A handout picture released by the Egyptian presidency on July 9, 2012, shows Egyptian President Mohamed Morsi (C), head of the military council Field Marshal Hussein Tantawi (L) and Egyptian armed forces Chief of Staff Sami Anan (R) as they attend a graduation ceremony of military cadets, in the capital Cairo.
July 13th, 2012
12:00 AM ET

Clinton to Egypt - premature or the push Cairo needs?

By Elise Labott

On Saturday, Secretary of State Hillary Clinton arrives in Egypt, the first U.S. Cabinet official to meet with newly elected president Mohamed Morsy. In some ways, the timing couldn't be worse for Clinton's visit.

Her trip will kick off what is expected to be a steady stream of high-level officials to visit Cairo in coming months, including Defense Secretary Leon Panetta within the next few weeks and culminating with a possible meeting with President Obama on the sidelines of the United Nations General Assembly in September.

Recommended: Does the U.S. matter anymore in Egypt and Israel?

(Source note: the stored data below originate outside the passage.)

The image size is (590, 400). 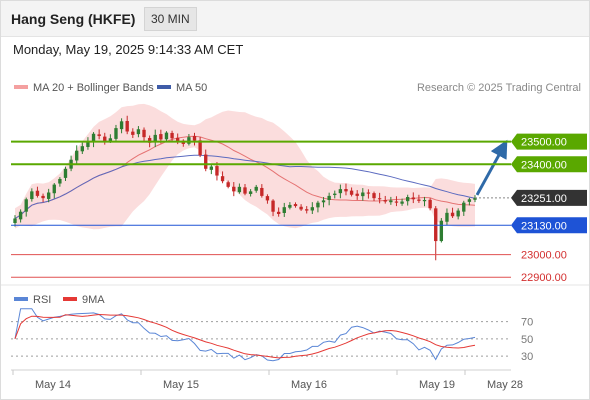 What do you see at coordinates (110, 88) in the screenshot?
I see `legend: MA 20 + Bollinger Bands MA 50` at bounding box center [110, 88].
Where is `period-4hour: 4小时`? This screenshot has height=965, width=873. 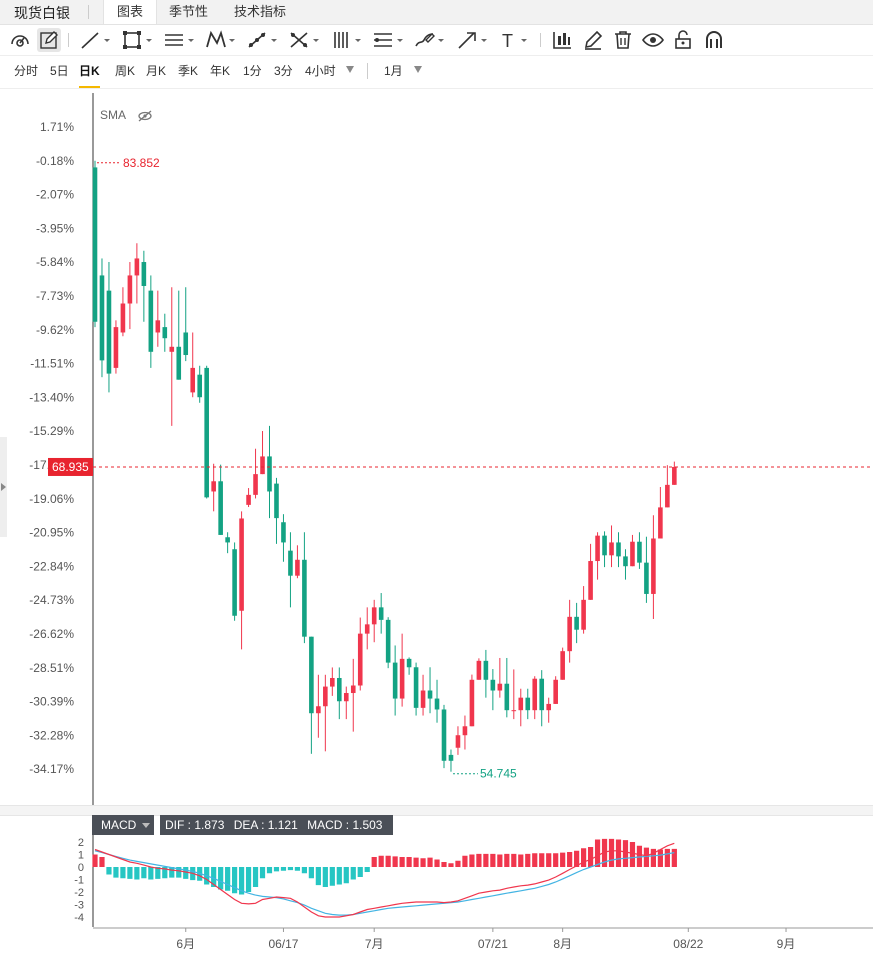
period-4hour: 4小时 is located at coordinates (320, 71).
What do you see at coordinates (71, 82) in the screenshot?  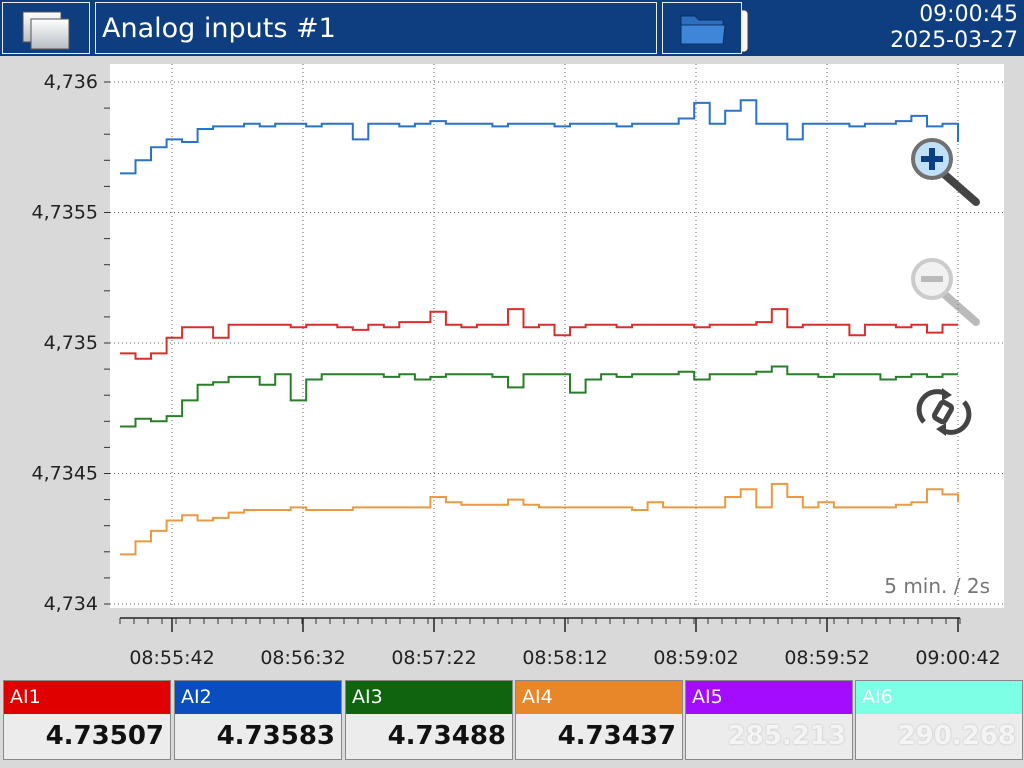 I see `y-tick-label: 4,736` at bounding box center [71, 82].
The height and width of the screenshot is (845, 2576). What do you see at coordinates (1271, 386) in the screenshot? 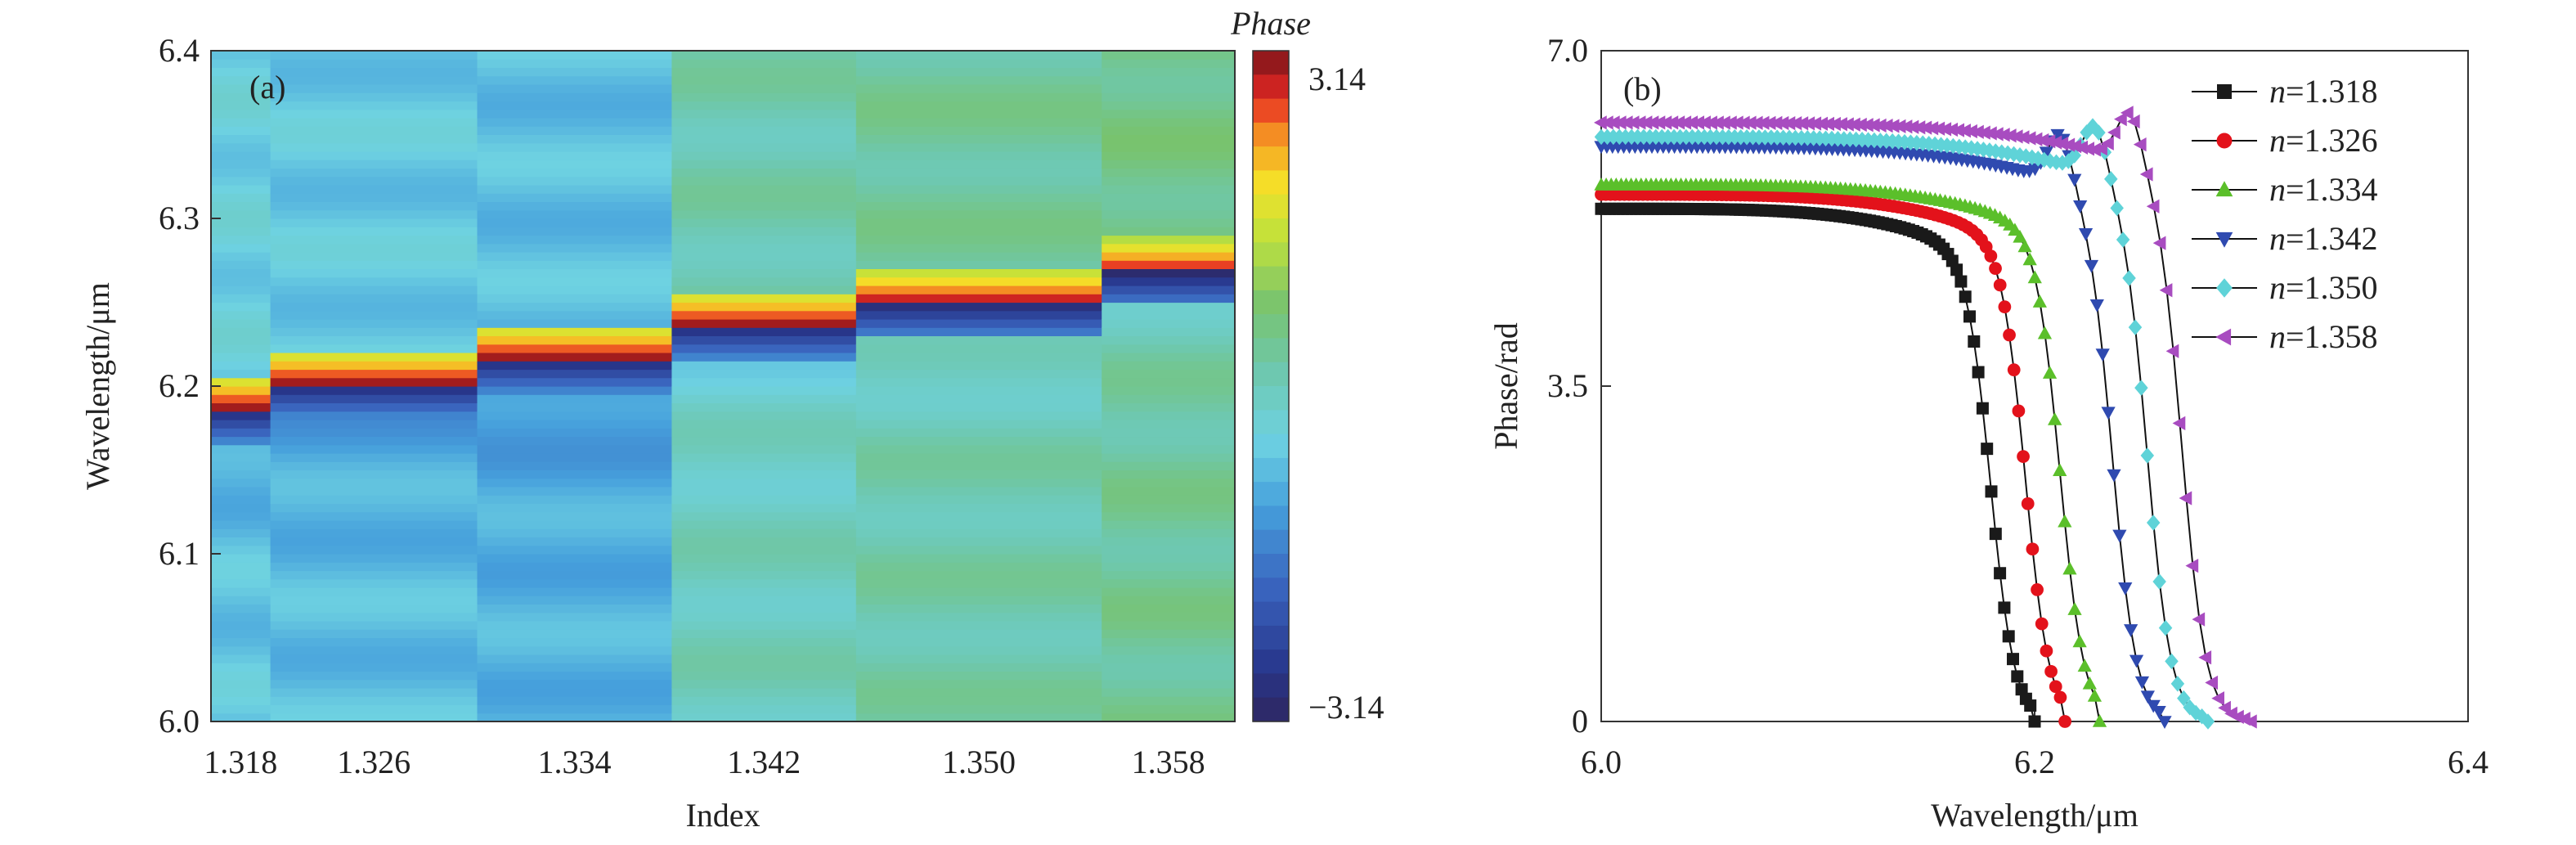
I see `phase-colorbar` at bounding box center [1271, 386].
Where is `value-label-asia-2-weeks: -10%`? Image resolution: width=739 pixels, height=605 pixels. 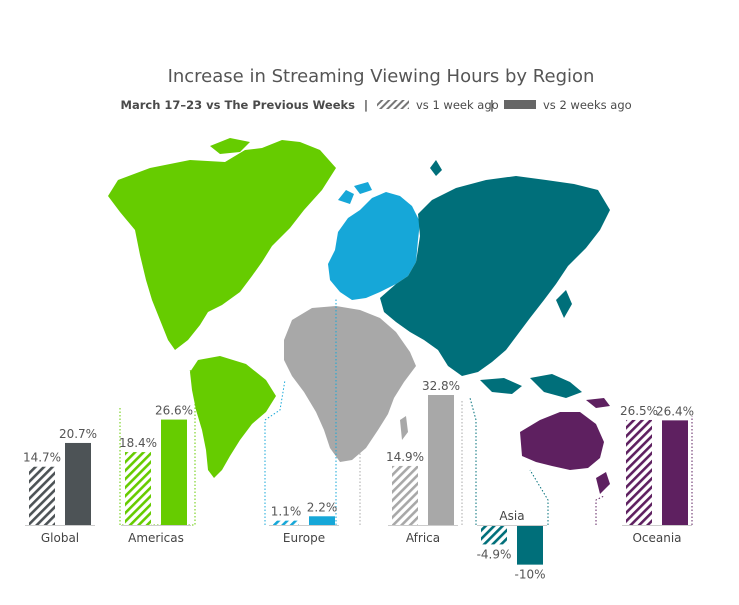
value-label-asia-2-weeks: -10% is located at coordinates (530, 575).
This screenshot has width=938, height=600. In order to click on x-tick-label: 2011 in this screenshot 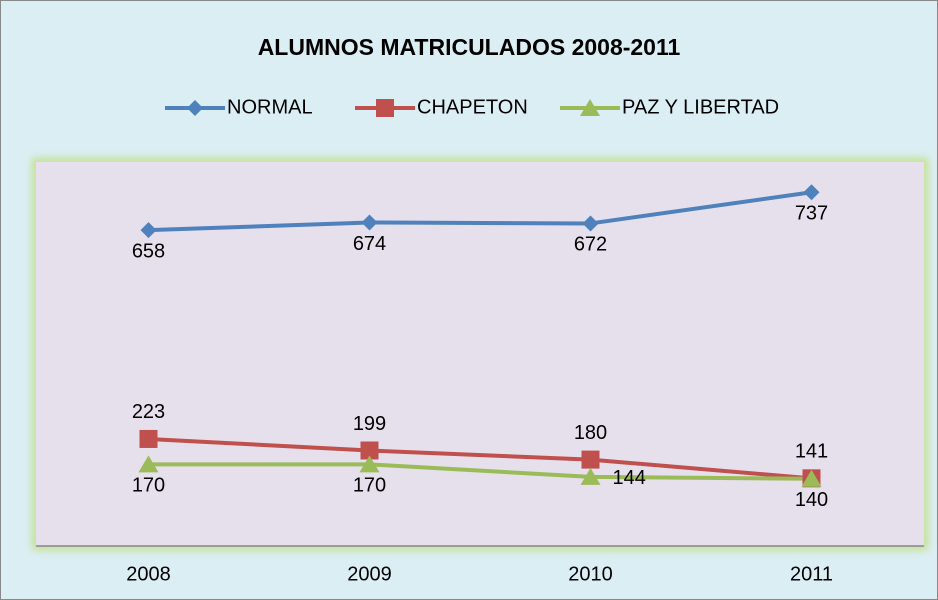, I will do `click(812, 574)`.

Egypt is in the throws of domestic political chaos and looking inward. The country's Islamist president is engaged in a tug of war with the Egyptian military. President Morsy doesn't have his own cabinet in place and there is no parliament. With no clarity or direction of what comes next or what the fundamental aspects of his government's own working relationship will be, how could he possibly be expected to articulate what the nature of the relationship with Washington might be now that he is president?